In data science, large datasets are often split into smaller, more manageable chunks based on a specific column—most commonly a date column. This approach makes it easier to store, process, and query data efficiently.
In Syntasa native apps, processes are designed to handle both partitioned and non-partitioned data, and can generate outputs in either format. Depending on the app process (e.g., From File, From DB, Spark Processor, etc.), the way partitioned or non-partitioned data is handled may differ, but the underlying concept remains the same.
By default, in Syntasa native apps, data partitioning is done on the basis of date.
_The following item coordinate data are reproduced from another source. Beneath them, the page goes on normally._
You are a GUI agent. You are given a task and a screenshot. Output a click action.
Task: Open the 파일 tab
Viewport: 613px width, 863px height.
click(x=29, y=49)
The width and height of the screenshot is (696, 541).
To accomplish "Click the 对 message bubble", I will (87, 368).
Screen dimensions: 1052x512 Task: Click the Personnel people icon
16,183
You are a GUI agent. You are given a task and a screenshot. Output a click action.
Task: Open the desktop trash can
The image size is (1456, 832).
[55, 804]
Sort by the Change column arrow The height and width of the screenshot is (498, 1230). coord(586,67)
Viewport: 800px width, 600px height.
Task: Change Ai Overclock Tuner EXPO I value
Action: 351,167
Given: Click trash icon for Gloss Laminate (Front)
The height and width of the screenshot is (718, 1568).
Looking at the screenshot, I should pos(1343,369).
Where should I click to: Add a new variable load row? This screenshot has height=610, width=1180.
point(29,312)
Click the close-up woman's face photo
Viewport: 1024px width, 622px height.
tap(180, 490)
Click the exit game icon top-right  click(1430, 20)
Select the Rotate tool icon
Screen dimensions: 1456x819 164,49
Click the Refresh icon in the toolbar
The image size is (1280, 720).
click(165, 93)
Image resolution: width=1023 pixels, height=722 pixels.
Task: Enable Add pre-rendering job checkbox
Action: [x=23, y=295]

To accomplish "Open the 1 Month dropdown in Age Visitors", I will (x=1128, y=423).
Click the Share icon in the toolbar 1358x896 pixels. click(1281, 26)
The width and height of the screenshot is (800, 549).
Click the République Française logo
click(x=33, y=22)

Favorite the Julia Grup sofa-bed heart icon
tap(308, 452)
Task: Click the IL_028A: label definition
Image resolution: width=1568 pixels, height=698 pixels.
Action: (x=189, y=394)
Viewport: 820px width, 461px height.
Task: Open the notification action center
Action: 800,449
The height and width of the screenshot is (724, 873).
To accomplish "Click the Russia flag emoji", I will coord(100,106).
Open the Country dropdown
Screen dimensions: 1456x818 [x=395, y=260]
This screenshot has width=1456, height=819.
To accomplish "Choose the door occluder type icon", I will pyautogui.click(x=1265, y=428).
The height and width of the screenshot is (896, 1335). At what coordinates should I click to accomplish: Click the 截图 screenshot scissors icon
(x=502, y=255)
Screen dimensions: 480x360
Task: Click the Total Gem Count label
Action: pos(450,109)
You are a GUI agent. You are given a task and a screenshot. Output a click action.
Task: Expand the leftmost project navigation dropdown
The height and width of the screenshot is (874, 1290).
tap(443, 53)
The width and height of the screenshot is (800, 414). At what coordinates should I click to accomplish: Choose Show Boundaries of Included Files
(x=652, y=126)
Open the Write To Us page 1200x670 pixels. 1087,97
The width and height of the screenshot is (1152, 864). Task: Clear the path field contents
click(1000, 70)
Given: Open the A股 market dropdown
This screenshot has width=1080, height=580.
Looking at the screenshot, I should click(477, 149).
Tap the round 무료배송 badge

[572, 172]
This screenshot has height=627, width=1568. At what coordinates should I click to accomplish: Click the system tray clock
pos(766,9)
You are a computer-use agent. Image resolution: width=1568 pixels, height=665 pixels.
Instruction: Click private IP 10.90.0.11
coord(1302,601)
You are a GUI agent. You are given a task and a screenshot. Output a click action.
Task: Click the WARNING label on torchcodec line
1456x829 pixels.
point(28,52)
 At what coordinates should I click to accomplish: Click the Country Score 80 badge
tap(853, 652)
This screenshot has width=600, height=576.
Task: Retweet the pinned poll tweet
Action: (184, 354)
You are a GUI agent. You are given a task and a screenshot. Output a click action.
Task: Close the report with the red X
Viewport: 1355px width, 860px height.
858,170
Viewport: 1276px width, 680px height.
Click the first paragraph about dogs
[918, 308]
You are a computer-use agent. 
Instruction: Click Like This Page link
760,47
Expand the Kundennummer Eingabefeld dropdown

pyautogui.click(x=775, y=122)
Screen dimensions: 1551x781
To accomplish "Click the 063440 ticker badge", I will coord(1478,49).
What is Non-Partitioned Data?
Non-partitioned data is stored as a single table or dataset without separation by date or any other column.
Example: A flat table containing all records together, such as one large CSV file with no folder structure.
What is Partitioned Data?
Partitioning means dividing a large dataset into smaller chunks based on a column (typically a date or timestamp). This makes queries and transformations more efficient because only relevant partitions are scanned instead of the entire dataset.
Example: Data organized into folders such as dt=2025-01-01, dt=2025-01-02, and so on.
Please note that data is stored within same table but with different folder structure. If you want to fetch the data you simply need to user the general query and if you want to fetch data only for specific date range then you can fetch it using the Where condition with partition column name.
Partitioning is particularly useful when you want to:
- Query data for specific dates without scanning the full dataset.
- Organize large volumes of data in a structured way.
- Improve performance in downstream processing and analytics.
Please note that partitioned data is still part of the same logical table, but under the hood it is stored in different folder structures based on the partition column.
For example, suppose your dataset is partitioned by the column order_date. Physically, the data may be stored like this:
/orders/order_date=2025-01-01/part-0000.snappy.parquet
/orders/order_date=2025-01-02/part-0001.snappy.parquet
/orders/order_date=2025-01-03/part-0002.snappy.parquetFrom a user’s perspective, you don’t need to worry about these folders—you can simply query the table as a whole:
SELECT * FROM orders;This query will return all records across all partitions. But if you only want data for a specific date range, you can filter on the partition column (order_date) in your query:
SELECT *
FROM orders
WHERE order_date BETWEEN '2025-01-01' AND '2025-01-03';In this case, the system will only read the relevant partitions (2025-01-01 to 2025-01-03) instead of scanning the entire dataset. This selective read is what makes partitioning so efficient—it reduces unnecessary I/O and speeds up query execution.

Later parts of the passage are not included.